-- Opening Marker --

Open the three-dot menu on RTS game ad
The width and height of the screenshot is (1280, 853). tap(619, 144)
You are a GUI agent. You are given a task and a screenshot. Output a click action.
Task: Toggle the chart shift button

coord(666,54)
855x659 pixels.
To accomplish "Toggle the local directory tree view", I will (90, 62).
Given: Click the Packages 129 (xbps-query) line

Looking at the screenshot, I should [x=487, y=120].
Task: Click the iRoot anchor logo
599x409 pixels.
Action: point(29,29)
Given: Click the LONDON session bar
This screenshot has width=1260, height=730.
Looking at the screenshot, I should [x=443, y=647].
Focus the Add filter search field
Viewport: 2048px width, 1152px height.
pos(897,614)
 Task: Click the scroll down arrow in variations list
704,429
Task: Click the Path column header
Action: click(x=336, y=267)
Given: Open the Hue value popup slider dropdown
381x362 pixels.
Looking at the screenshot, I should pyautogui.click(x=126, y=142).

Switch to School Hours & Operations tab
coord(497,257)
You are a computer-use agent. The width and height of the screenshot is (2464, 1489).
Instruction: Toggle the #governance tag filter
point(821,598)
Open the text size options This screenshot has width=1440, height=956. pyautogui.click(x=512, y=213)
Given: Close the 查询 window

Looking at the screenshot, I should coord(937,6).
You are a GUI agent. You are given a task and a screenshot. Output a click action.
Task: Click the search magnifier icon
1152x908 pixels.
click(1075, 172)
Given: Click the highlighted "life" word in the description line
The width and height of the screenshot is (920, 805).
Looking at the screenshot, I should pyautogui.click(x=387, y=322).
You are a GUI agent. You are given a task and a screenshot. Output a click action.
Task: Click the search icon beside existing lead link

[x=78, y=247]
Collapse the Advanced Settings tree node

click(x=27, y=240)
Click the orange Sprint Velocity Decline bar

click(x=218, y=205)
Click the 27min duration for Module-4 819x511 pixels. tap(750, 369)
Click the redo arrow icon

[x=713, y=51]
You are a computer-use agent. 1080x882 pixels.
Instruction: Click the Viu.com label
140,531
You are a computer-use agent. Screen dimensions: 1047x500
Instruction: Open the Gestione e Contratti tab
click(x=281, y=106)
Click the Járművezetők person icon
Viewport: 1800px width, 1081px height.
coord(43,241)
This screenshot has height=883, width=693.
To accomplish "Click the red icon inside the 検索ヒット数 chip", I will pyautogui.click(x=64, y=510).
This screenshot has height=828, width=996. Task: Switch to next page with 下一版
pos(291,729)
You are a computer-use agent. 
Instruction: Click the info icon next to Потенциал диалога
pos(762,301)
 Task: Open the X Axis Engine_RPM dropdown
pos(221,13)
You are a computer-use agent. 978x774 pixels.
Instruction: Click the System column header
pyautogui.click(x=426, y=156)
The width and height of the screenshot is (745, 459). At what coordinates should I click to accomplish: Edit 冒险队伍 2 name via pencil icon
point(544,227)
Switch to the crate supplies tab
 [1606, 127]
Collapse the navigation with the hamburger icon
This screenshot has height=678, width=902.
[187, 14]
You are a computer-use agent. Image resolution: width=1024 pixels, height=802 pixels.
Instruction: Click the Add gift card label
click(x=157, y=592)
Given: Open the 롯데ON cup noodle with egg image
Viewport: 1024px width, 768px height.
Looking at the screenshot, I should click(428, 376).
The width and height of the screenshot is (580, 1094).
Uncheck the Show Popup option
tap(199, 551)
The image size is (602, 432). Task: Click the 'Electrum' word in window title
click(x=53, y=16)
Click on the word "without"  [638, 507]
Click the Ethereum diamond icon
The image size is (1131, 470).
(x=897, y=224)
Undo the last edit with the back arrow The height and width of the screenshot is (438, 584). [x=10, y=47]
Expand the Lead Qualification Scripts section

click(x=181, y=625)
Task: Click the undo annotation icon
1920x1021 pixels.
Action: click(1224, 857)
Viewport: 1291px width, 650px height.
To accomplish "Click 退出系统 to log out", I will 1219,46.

-- Closing Marker --

→ TASK DESCRIPTION
Using the entries above, return exactly the lines from the line with "Instruction: Click the Viu.com label" to the line with "You are a computer-use agent. 978x774 pixels.", counting both of those lines.

→ WRITTEN REPLY
Instruction: Click the Viu.com label
140,531
You are a computer-use agent. Screen dimensions: 1047x500
Instruction: Open the Gestione e Contratti tab
click(x=281, y=106)
Click the Járművezetők person icon
Viewport: 1800px width, 1081px height.
coord(43,241)
This screenshot has height=883, width=693.
To accomplish "Click the red icon inside the 検索ヒット数 chip", I will pyautogui.click(x=64, y=510).
This screenshot has height=828, width=996. Task: Switch to next page with 下一版
pos(291,729)
You are a computer-use agent. 
Instruction: Click the info icon next to Потенциал диалога
pos(762,301)
 Task: Open the X Axis Engine_RPM dropdown
pos(221,13)
You are a computer-use agent. 978x774 pixels.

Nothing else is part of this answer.